_What you have to do_.
Every line in the data below that has the word "agent" should be returned.

_Excerpted data_.
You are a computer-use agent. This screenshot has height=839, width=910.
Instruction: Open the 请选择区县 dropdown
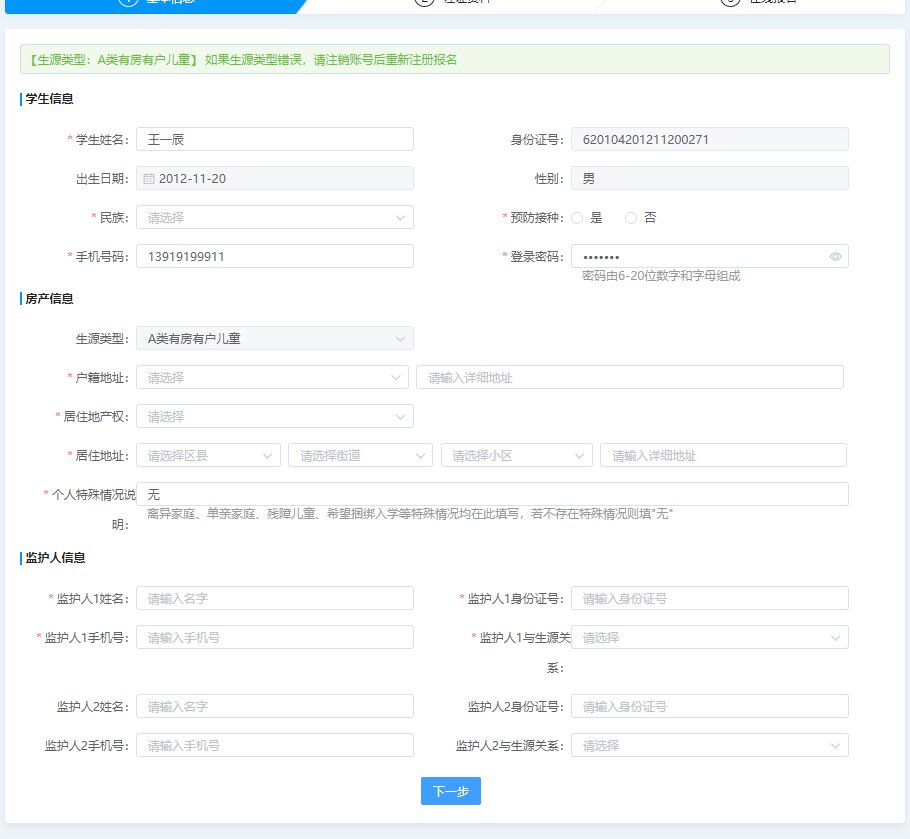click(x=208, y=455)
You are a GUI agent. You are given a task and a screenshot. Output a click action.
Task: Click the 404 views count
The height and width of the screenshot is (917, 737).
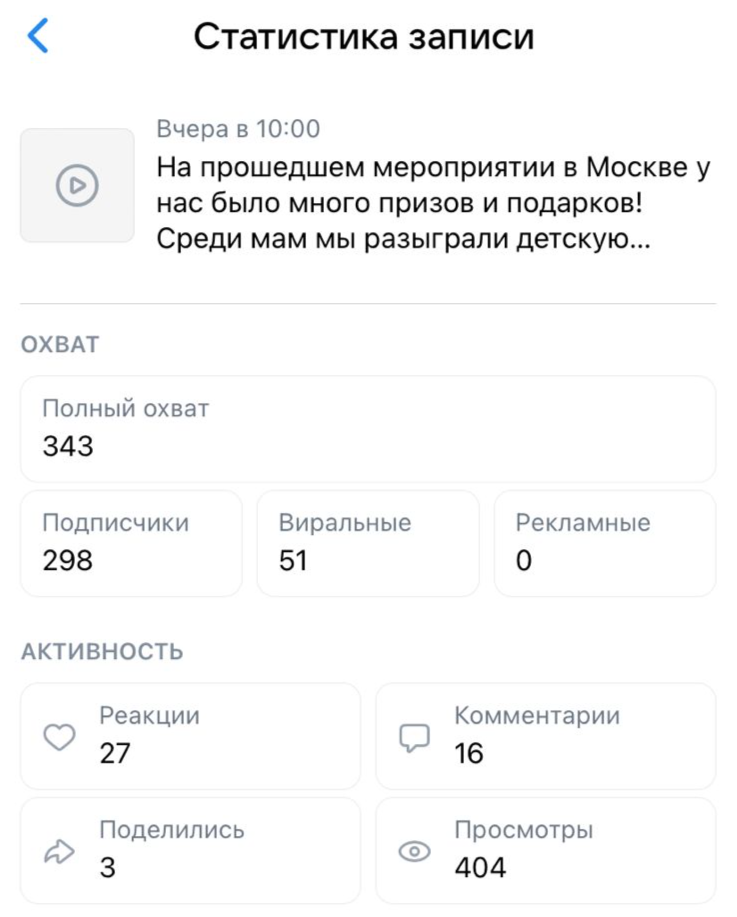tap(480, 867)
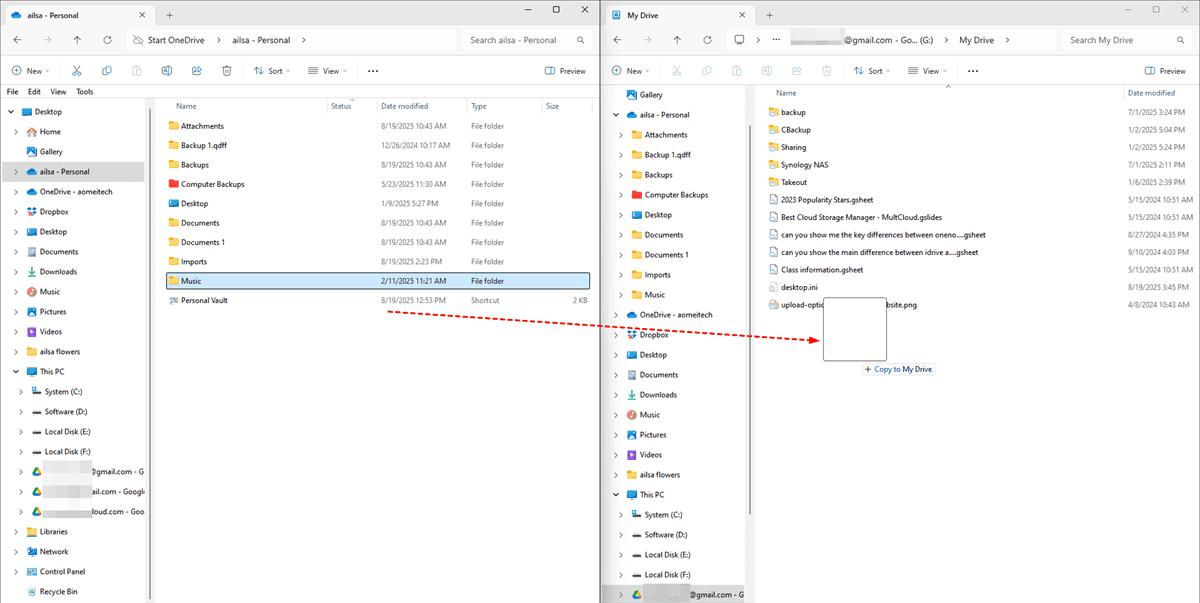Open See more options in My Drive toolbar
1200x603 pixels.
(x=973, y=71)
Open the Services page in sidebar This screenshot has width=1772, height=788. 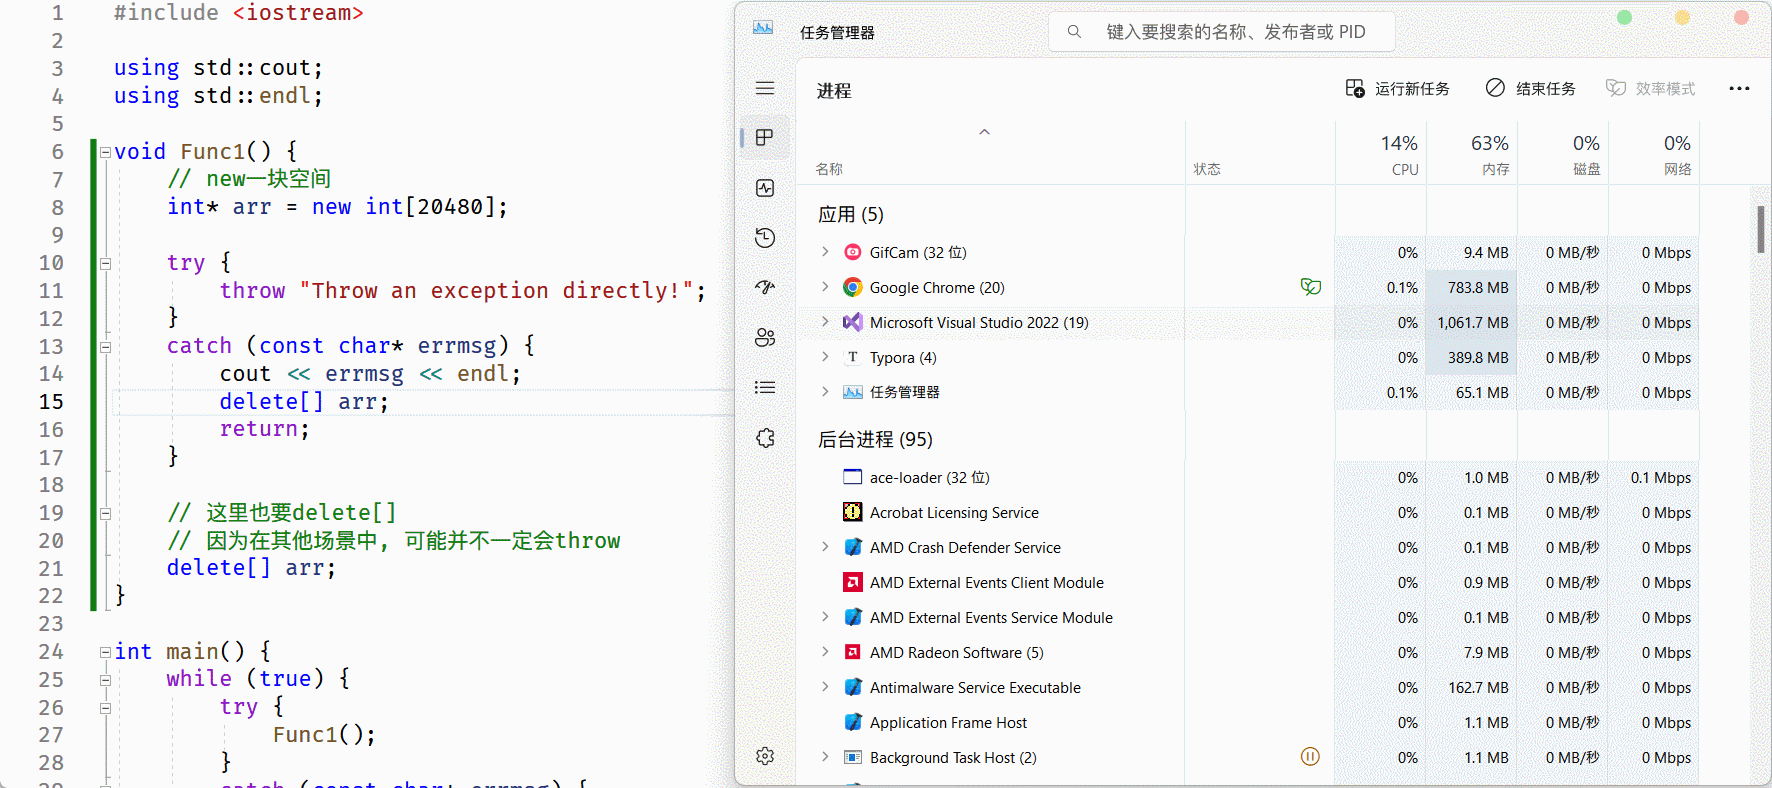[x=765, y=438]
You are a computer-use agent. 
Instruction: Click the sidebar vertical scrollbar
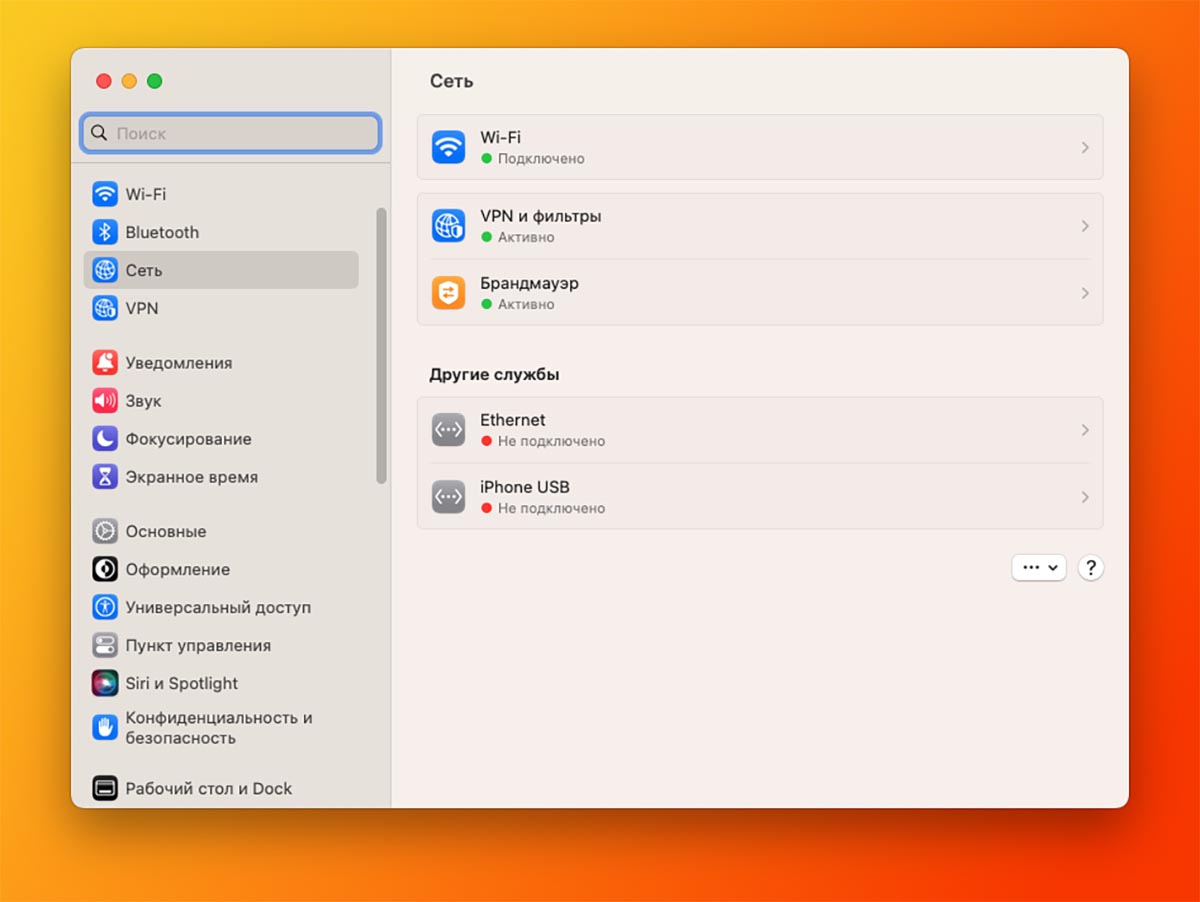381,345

_Task result_.
You are a computer-use agent. This screenshot has height=839, width=910.
You are a GUI agent. You are given a task and a screenshot. Output a click action.
You are a computer-use agent. 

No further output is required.